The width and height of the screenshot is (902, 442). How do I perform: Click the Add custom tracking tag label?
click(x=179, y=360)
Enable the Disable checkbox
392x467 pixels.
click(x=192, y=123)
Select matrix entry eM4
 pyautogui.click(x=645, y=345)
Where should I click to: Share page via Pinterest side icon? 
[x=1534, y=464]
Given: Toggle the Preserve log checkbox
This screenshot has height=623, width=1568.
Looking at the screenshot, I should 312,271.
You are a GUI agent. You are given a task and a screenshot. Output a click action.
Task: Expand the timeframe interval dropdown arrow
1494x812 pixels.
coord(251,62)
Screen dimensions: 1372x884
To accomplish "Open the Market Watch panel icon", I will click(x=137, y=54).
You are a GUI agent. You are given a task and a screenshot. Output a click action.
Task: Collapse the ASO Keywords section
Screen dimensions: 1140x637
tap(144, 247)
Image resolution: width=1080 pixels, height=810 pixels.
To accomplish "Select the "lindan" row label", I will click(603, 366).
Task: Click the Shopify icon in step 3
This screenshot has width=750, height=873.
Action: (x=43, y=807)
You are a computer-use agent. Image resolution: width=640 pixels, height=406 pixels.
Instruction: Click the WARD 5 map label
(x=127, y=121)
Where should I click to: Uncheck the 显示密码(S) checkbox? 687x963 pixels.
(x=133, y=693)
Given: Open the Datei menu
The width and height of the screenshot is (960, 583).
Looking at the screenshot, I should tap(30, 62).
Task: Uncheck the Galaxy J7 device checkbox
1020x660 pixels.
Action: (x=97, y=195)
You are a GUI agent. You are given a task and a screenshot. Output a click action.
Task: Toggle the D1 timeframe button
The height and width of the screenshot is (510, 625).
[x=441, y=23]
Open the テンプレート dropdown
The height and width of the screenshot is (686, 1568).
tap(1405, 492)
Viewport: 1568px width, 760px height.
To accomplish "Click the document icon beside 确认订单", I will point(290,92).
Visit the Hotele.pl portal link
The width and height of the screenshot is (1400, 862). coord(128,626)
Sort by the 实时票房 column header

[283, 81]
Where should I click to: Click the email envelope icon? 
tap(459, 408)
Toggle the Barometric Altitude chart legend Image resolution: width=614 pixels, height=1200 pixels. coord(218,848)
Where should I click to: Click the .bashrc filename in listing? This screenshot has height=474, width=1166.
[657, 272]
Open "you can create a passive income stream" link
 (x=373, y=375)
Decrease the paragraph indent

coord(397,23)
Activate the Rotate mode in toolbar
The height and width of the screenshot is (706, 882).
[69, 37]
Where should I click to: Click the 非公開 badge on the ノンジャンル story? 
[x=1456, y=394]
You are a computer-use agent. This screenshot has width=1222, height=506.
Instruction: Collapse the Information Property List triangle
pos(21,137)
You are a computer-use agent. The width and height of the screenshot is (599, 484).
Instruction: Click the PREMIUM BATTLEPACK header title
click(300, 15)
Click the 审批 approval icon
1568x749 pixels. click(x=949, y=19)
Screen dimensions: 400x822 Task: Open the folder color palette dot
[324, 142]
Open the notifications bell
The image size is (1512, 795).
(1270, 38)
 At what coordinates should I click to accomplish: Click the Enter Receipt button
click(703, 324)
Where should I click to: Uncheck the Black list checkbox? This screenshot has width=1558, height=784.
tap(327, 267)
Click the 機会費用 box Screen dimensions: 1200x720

# WORK REQUEST
Search the listing for the word "computer", and copy every line in which it is found.

# RESPONSE TO THE TASK
You are a computer-use agent. Image resolution: width=640 pixels, height=406 pixels.
You are a computer-use agent. This screenshot has width=1222, height=506.
You are a computer-use agent. The width and height of the screenshot is (599, 484).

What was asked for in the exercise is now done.